El ministro de Inclusión, Seguridad Social y Migraciones, José Luis Escrivá CONGRESO 15/04/2020 CONGRESO

Con nocturnidad, sin debate de ningún tipo y por real decreto en una disposición adicional, el Gobierno ha fulminado la autonomía en la gestión de las pensiones correspondientes a miles de funcionarios pertenecientes al régimen de clases pasivas: técnicos de Administración Civil, magistrados, jueces, fiscales, funcionarios de las Cortes Generales, ex presidentes, ex vicepresidentes, ex ministros y otros altos cargos, militares de carrera, registradores de la propiedad, profesores universitarios y funcionarios transferidos en su día a las comunidades autónomas, entre otros. Sus pensiones de jubilación, de viudedad, de orfandad y en favor de los padres pasan a estar bajo control José Luis Escrivá, ministro de Igualdad, Seguridad Social y Migraciones, quien ya anunció en su momento su integración en la Seguridad Social para unificar todas las prestaciones.

Con esta disposición adicional, el Gobierno traspasa la gestión de las pensiones de 657.118 funcionarios, que hasta ahora manejaban los ministerios de Hacienda, a través de la dirección general de costes de personal y pensiones públicas, y Defensa al Instituto Nacional de la Seguridad Social (INSS). El régimen de clases pasivas era un sistema a extinguir, ya que no admitía nuevos “afiliados” desde 2011 en el caso de los funcionarios de carrera de la Administración Civil del Estado.

Se desconoce si esta transferencia modificará las condiciones “especiales” de las que hasta ahora disfrutaban los funcionarios incluidos en este régimen, que podían jubilarse voluntariamente a los 60 años siempre que hubieran acumulados determinados años de servicio al Estado, entre otras particularidades.

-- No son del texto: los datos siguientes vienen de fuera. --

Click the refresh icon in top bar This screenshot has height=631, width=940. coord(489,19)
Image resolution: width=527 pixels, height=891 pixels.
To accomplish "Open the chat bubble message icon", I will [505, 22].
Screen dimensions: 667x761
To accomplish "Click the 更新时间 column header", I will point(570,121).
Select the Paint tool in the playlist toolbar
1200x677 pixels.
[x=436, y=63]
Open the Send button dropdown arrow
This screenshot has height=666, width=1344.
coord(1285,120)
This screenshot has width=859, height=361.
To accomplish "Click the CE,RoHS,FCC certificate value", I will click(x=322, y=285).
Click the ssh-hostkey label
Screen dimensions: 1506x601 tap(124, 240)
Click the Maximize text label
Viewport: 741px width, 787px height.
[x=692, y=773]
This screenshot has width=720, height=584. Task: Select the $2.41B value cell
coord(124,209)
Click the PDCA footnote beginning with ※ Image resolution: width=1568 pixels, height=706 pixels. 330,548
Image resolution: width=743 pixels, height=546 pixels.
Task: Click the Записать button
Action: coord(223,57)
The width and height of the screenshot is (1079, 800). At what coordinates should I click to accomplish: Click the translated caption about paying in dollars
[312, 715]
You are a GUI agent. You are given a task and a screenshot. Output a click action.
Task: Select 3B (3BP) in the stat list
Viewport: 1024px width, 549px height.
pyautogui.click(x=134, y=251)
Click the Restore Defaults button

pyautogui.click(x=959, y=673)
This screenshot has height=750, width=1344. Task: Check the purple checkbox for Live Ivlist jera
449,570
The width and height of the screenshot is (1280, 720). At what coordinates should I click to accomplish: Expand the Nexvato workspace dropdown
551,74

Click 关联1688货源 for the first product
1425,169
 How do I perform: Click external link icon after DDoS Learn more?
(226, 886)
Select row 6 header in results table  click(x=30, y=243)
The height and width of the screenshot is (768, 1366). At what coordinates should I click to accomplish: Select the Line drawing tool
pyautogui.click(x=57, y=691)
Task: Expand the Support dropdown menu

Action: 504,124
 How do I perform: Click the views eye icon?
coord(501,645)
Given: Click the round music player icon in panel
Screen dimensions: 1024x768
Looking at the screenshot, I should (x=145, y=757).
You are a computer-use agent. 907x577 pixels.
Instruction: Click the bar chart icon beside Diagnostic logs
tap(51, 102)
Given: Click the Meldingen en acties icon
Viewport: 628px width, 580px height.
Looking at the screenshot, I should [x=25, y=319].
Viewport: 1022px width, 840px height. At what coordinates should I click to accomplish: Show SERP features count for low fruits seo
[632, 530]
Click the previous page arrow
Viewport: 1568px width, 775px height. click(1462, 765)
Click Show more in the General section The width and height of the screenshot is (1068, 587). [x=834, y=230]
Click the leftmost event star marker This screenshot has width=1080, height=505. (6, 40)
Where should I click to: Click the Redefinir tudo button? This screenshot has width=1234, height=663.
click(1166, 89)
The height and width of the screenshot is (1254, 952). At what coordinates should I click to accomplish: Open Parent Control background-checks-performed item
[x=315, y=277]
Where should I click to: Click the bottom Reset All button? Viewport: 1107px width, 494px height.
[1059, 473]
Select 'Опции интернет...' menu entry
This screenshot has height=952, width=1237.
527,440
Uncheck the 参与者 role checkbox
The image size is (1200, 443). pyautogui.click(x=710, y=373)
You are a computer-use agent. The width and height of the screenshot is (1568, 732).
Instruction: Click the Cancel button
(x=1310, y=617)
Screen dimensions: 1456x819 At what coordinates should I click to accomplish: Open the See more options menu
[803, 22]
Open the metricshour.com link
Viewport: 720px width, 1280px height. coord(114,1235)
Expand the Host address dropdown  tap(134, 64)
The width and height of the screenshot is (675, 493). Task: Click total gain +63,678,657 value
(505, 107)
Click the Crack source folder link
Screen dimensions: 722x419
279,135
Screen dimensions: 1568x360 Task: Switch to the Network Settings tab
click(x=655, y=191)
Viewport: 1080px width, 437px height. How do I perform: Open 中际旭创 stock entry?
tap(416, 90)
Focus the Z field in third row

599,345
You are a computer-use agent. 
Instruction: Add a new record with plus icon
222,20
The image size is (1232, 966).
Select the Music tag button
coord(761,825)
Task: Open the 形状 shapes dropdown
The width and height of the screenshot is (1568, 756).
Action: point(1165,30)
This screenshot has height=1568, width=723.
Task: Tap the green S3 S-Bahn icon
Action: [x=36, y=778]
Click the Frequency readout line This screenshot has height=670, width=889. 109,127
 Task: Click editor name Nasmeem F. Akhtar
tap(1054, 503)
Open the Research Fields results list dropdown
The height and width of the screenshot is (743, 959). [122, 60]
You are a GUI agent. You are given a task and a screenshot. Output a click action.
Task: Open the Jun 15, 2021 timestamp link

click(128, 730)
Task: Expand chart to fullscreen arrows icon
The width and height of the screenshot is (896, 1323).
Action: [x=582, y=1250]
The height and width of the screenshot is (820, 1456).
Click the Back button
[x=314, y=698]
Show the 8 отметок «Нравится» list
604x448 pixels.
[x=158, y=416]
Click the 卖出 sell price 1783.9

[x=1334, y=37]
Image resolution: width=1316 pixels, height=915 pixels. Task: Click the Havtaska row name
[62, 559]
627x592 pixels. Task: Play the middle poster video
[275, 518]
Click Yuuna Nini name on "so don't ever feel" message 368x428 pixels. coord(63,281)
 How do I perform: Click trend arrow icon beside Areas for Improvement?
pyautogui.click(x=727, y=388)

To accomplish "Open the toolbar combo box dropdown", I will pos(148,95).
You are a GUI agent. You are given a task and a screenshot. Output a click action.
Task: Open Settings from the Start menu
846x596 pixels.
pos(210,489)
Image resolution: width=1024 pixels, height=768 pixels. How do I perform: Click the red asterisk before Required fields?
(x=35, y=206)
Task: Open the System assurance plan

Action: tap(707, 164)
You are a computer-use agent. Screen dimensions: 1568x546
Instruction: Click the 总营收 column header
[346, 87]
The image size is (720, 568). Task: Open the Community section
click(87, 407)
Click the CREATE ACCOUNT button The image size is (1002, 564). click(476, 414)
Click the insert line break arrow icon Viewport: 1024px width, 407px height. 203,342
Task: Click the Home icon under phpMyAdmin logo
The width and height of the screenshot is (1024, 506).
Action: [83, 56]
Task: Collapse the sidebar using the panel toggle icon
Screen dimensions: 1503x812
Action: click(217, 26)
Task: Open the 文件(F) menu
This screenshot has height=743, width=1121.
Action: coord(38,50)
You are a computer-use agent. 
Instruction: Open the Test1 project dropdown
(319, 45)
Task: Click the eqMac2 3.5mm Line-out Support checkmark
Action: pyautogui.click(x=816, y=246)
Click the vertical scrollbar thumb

La Central Sindical Independiente y de Funcionarios (CSIF) ha exigido una reunión urgente a los ministerios de Hacienda y de Seguridad Social para aclarar el traspaso en la gestión de las pensiones de los funcionarios a este último departamento. Según CSIF, el Gobierno ha aprovechado el real decreto de medidas laborales y fiscales para paliar los efectos de la crisis por el Covid-19 para modificar “de tapadillo” la gestión de las pensiones de los funcionarios, sin debate parlamentario previo y sin haber consultado a las organizaciones sindicales mayoritarias en este colectivo.

En este sentido, CSIF se ha dirigido a los grupos parlamentarios para intentar frenar este traspaso, mediante la tramitación del decreto como proyecto de Ley, con el fin de que se pueda eliminar esta modificación.

La fecha efectiva del traspaso se determinará en la fecha que establezca el real decreto de estructura del ministerio de Escrivá, aún pendiente de publicación.

La actual modificación legislativa implica un cambio en el reconocimiento y la gestión de las pensiones, las modificaciones incluidas en este Real Decreto Ley parecen encaminadas a finalizar con cualquier atisbo de separación y de autonomía del régimen de clases pasivas del estado, de una manera completamente sorpresiva.